So kann es nicht weitergehen: Diese Bilanz ziehen aktuell viele Menschen in Deutschland mit Blick auf das Gesundheitssystem. Über 90 Prozent der Befragten einer repräsentativen Forsa-Umfrage im Auftrag der Techniker Krankenkasse sehen zumindest stellenweise Reformbedarf. Nur sechs Prozent finden, dass es keine Baustellen im System gibt.
Steigende Beiträge, schlechtere Versorgung?
Laut Umfrage hat sich die Unzufriedenheit seit dem Jahr 2021 verdreifacht. Aktuell ist fast jeder Dritte (30 Prozent) der Befragten mit dem deutschen Gesundheitssystem unzufrieden. Dabei ist die Zufriedenheit in den Jahren davor kontinuierlich gestiegen. Der Vorstandsvorsitzende der TK, Jens Baas, nennt die Entwicklung eine Trendwende, die allerdings nicht überraschend komme.
Seit Jahren steige die finanzielle Belastung der Versicherten, gleichzeitig klagen Menschen vermehrt über lange Wartezeiten für Arzttermine: „Viele haben gerade das Gefühl, dass dieses System, für das sie immer mehr zahlen, immer schlechter funktioniert“, erklärt Baas.
Diese Entwicklungen lassen sich auch in den Umfrageergebnissen erkennen. Gerade mit Blick auf Fachärzte ist die Stimmung schlecht: 38 Prozent der Befragten sind weniger zufrieden oder unzufrieden mit dem fachärztlichen Angebot in Deutschland. Vor allem die langen Wartezeiten auf Facharzttermine machen 62 Prozent der Befragten zu schaffen.

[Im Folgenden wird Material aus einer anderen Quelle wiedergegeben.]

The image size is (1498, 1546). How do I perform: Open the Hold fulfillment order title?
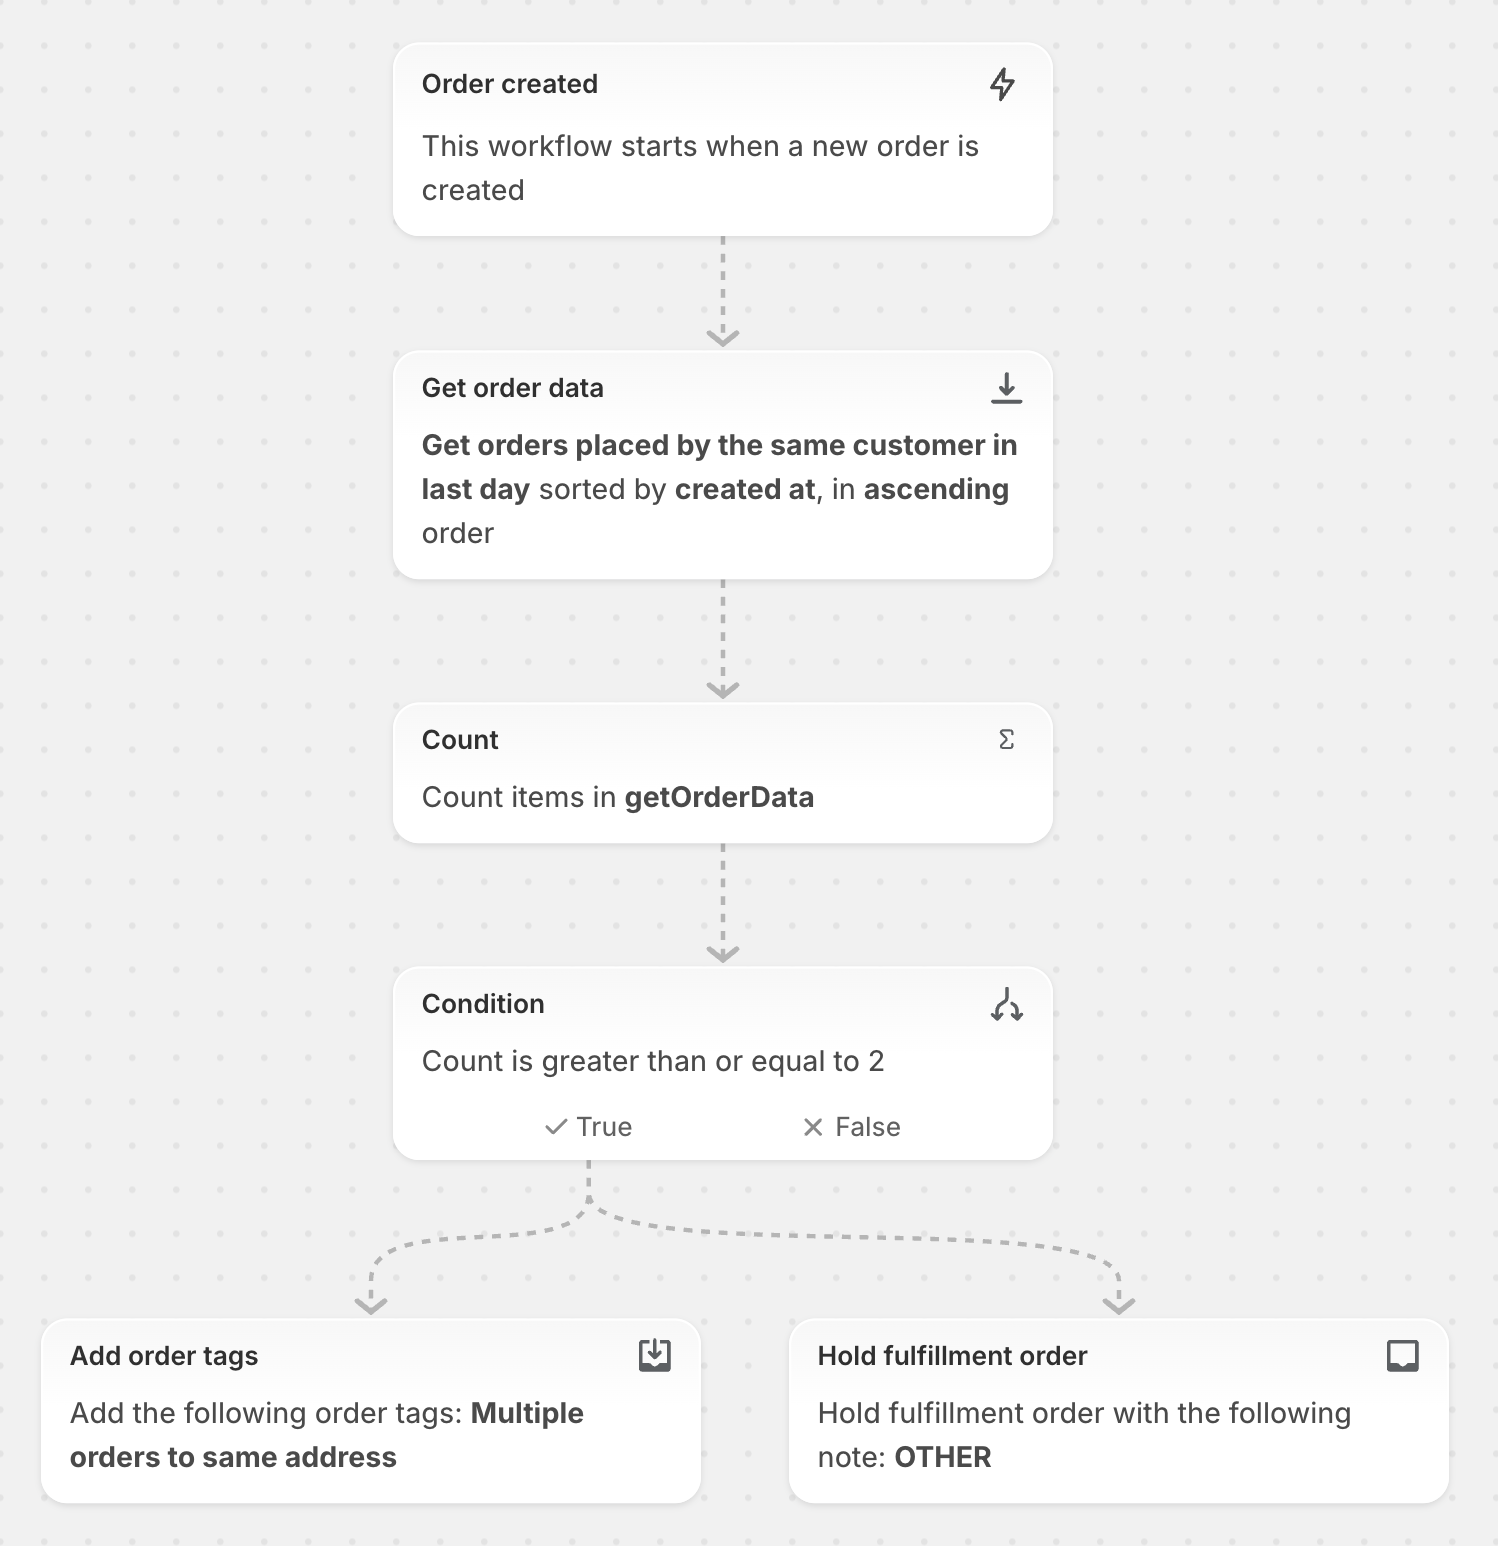coord(952,1356)
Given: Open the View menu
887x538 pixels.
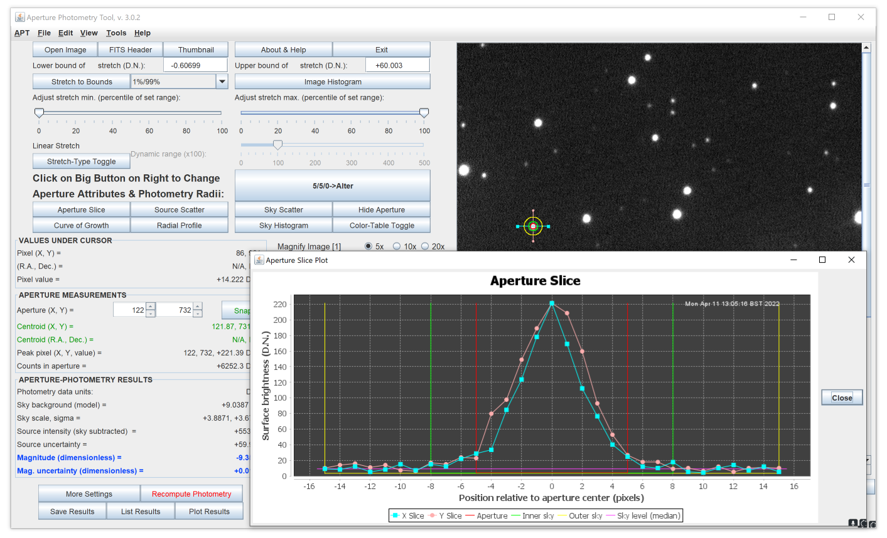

Abhilfe durch digitale Lösungen
Um der Trendwende entgegenzuwirken, schlägt TK-Chef Baas digitale Anwendungen vor, die eine Ersteinschätzung des medizinischen Bedarfs vornehmen können, noch bevor irgendein Arzt konsultiert wurde. Die Ergebnisse der Ersteinschätzung können den Patienten dann eine Orientierungshilfe sein, um die nächsten Schritte im Behandlungspfad zu gehen und sich an die richtigen Stellen zu wenden.
„Wir müssen Patientinnen und Patienten mehr Orientierung im Gesundheitssystem bieten, damit sie in die Arztpraxen kommen, in denen sie gut versorgt werden können. Eine zielgenauere Versorgung entlastet auch die Ärztinnen und Ärzte“, so Baas.
Dass die Menschen bereit für digitale Veränderungen sind, zeigt auch die Umfrage. 81 Prozent der Befragten haben schon einmal einen Arzttermin online gebucht oder wollen das zukünftig tun. 68 Prozent haben zudem bereits eine Videosprechstunde mit einem Arzt genutzt oder haben dies vor.
Doch nicht nur digital soll sich nach dem Wunsch der Befragten etwas tun. 89 Prozent finden es sehr gut oder gut, wenn Pflegekräfte mehr ärztliche Aufgaben übernehmen. Auch die geplante Krankenhausreform kommt gut an: 72 Prozent befürworten die Spezialisierung der Kliniklandschaft.
„Gesundheitssystem ist tragende Säule des Sozialstaates“
Der Wunsch nach Veränderung kommt nicht von ungefähr: Vor allem die steigende finanzielle Belastung sorgt bei den Befragten für Unmut. 94 Prozent rechnen sogar mit weiteren Beitragssteigerungen. Hier sei auch die Politik gefragt, wenn es nach Baas geht: „Die neue Bundesregierung muss die Beitragsspirale stoppen. Die Beiträge sind bereits über 17 Prozent gestiegen, und Ende des Jahrzehnts werden sie bei 20 Prozent sein, wenn nichts passiert.“
Politikwissenschaftler Wolfgang Schroeder sieht im Gesundheitssystem eine Priorität für die Politik: „Ein funktionierendes Gesundheitssystem ist eine tragende Säule unseres Sozialstaates und damit enorm wichtig für das Vertrauen in die Demokratie“. Wer die Warnsignale nicht beachtet und Missstände im Gesundheitswesen zu lange ignoriert, spiele dem Populismus in die Hände.